Role of Phospholipase D in the CAMP Signal Transduction Pathway Activated During Fibroblast Contraction of Collagen Matrices

Overview

Journal J Cell Biol

Specialty Cell Biology

Date 1995 Sep 1

PMID 7657704

Citations 2

Authors

Y He

F Grinnell

Affiliations

Soon will be listed here.

Abstract

Fibroblast contraction of stressed collagen matrices results in activation of a cAMP signal transduction pathway. This pathway involves influx of extracellular Ca2+ ions and increased production of arachidonic acid. We report that within 5 min after initiating contraction, a burst of phosphatidic acid release was detected. Phospholipase D was implicated in production of phosphatidic acid based on observation of a transphosphatidylation reaction in the presence of ethanol that resulted in formation of phosphatidylethanol at the expense of phosphatidic acid. Activation of phospholipase D required extracellular Ca2+ ions and was regulated by protein kinase C. Ethanol treatment of cells also inhibited by 60-70% contraction-dependent release of arachidonic acid and cAMP but had no effect on increased cAMP synthesis after addition of exogenous arachidonic acid or on phospholipase A2 activity measured in cell extracts. Moreover, other treatments that inhibited the burst of phosphatidic acid release after contraction--chelating extracellular Ca2+ or down-regulating protein kinase C--also blocked contraction activated cyclic AMP signaling. These results were consistent with the idea that phosphatidic acid production occurred upstream of arachidonic acid in the contraction-activated cAMP signaling pathway.

Citing Articles

Increased c-fos mRNA expression by human fibroblasts contracting stressed collagen matrices.

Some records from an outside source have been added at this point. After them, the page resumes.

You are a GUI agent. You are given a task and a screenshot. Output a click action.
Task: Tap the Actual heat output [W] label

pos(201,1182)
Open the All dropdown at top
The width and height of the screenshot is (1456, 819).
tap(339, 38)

Rosenfeldt H, Lee D, Grinnell F Mol Cell Biol. 1998; 18(5):2659-67.

PMID: 9566885 PMC: 110645. DOI: 10.1128/MCB.18.5.2659.

Fibroblasts contracting collagen matrices form transient plasma membrane passages through which the cells take up fluorescein isothiocyanate-dextran and Ca2+.

Lin Y, Ho C, Grinnell F Mol Biol Cell. 1997; 8(1):59-71.

PMID: 9017595 PMC: 276059. DOI: 10.1091/mbc.8.1.59.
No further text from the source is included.